Directions
Copy these records verbatim, from the line with "How do I perform: Click" up to and including the line with "(x=402, y=362)", and leave the pictures out of your answer.

Records for this exercise
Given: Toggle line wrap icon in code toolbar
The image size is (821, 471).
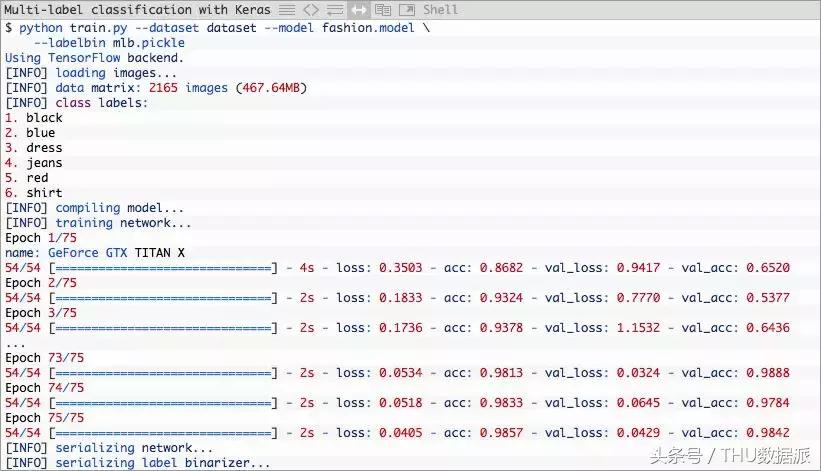Looking at the screenshot, I should (x=335, y=9).
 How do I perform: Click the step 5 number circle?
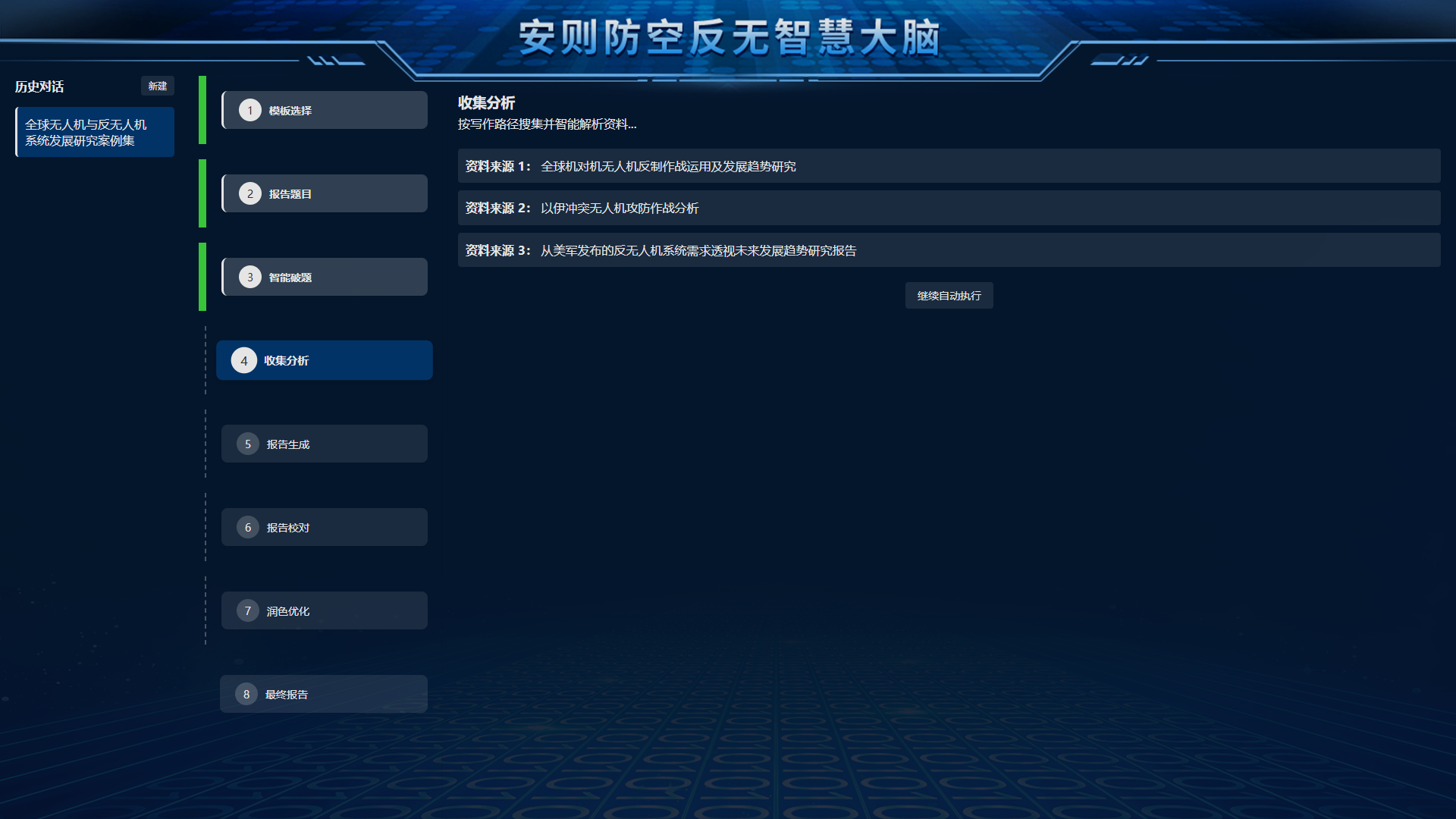click(x=247, y=444)
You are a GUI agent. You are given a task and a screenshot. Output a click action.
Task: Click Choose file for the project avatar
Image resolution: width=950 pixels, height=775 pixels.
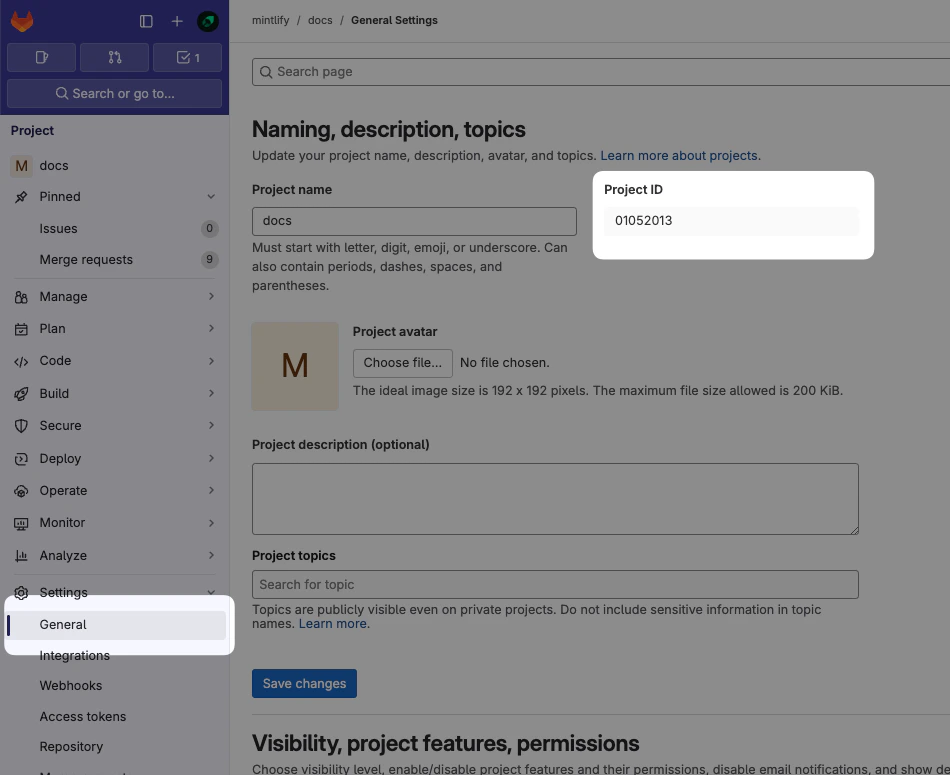(x=402, y=362)
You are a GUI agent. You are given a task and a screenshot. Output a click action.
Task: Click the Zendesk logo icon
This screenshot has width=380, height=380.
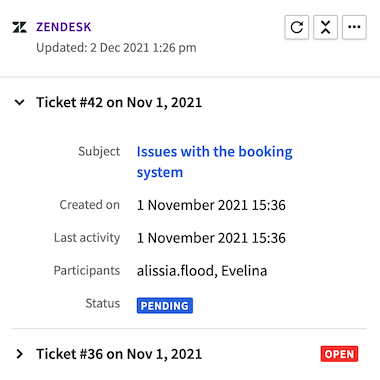19,27
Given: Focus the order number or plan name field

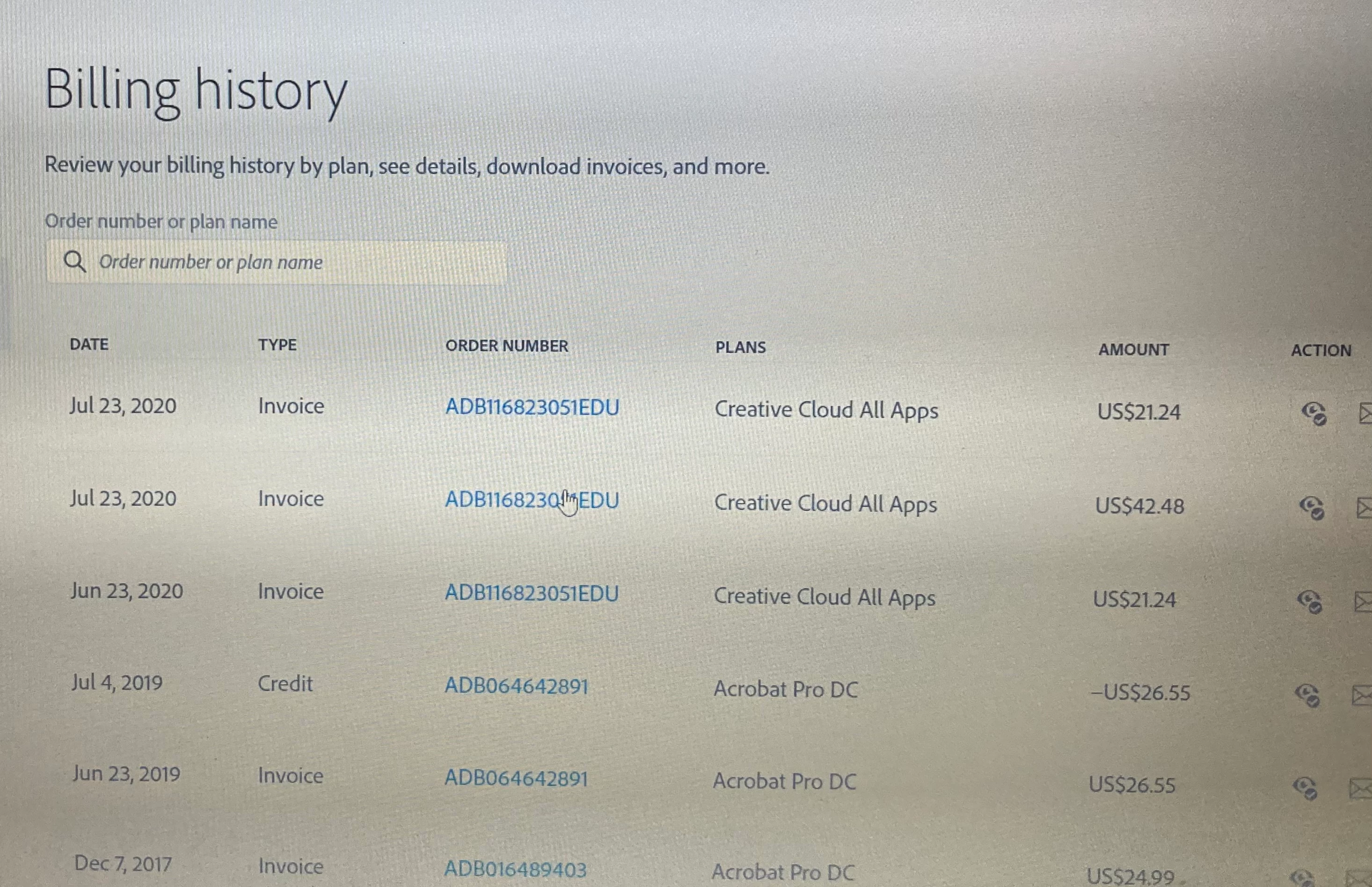Looking at the screenshot, I should [x=288, y=262].
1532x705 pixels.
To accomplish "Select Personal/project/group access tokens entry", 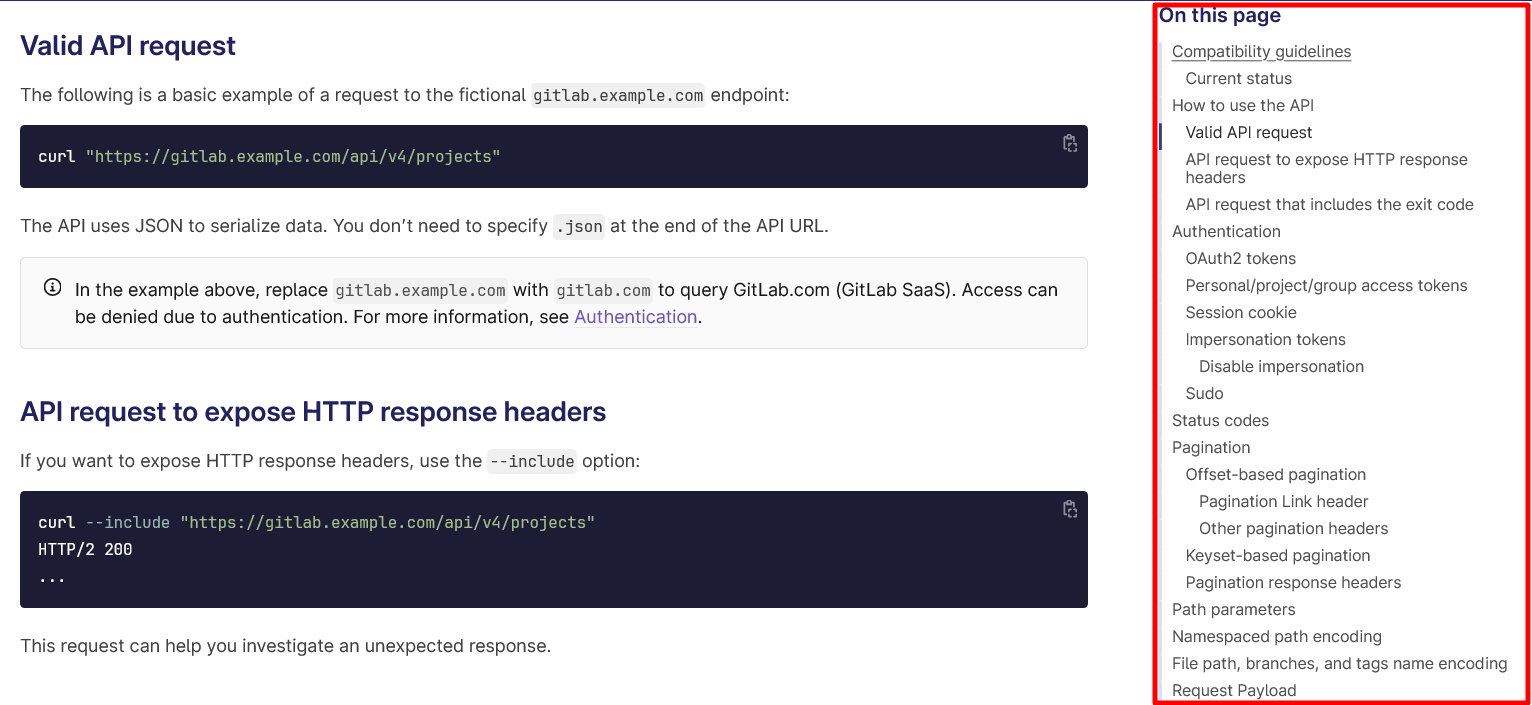I will pos(1326,285).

Final result
 How do I perform: Click the step 5 number circle?
click(x=247, y=444)
You are a GUI agent. You are given a task and a screenshot. Output a click action.
Task: Click Choose file for the project avatar
Image resolution: width=950 pixels, height=775 pixels.
(x=402, y=362)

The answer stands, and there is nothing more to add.